I was consul of the United States at Cadiz from [February 21], 1856, to July 1861, since which time I have continued to reside at Cadiz, and designed so to do for some years to come. I am a native and citizen of Alabama and have always adhered loyally to the Government of the United States, and never designed to return to Alabama during the present rebellion. On the 19th day of February last I embarked from Gibraltar on a French steamer for Cadiz with Mr. Myers, a former acquaintance, in my company, and stopped at Tangier, in Morocco, one of the steamer's regular points, and accidentally went on shore and was there arrested by the American consul, Mr. De Long, Mr. Myers being arrested at the same time and the same treatment being extended to both of us up to this time.

Mr. De Long put irons on my ankles and so kept me for the term of about eight or nine days without liberty to write to my friends or communicate with any one. He then delivered me to Captain Creesy, of the American armed ship Ino, who at first promised to be very kind and gave me paper and pen to write, but said he must see whatever I wrote. I told him that some of my servants and agents only knew the Spanish language, and I must write to them in Spanish.

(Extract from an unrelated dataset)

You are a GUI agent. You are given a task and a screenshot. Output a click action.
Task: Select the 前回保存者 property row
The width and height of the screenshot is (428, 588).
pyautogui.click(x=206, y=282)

He said he could not permit that. I then said that I would not then write at all. Immediately after this Captain Creesy's conduct changed; he ordered me into a close room, had me handcuffed and kept me thus double-ironed for the term of about a week, when he delivered me to Captain Dickey of the bark Harvest Home, to be sent home, with injuctions to Captain Dickey to use great severity toward me and a parting remark to me in very ill-feeling that he had seriously thought of hanging me. On the second day after going on board the Harvest Home Captain Dickey caused the wrist irons to be removed, but kept the irons on my ankles during the whole voyage, which lasted forty-three days, thus preventing any possible change of clothingfor purposes of bathing and having any portionof my clothing washed. The treatment received from Captain Dickey was otherwise kind and considerate and after a voyage of forty-three days on the 18th of April he delivered me to the U. S. marshal at Boston since when I have been confined at Fort Warren.


Thomas T. Tunstall of Tensaw Ala., being duly sown says that he has heard the above statement read and that the same is true.

Subscribed and sworn to before me April 23, 1862.


Justice of the Peace.

HEADQUARTERS, Fort Monroe, April 24, 1862.

Honorable EDWIN M. STANTON, Secretary of War:

This day I have sent the names of Corcoran, Willcos and others to Huger for exchange. A flag is approaching with some seventeen wounded prisoners taken at South Mills, N. C. All quiet and fine weather. The Galena gun-boat has just arrived.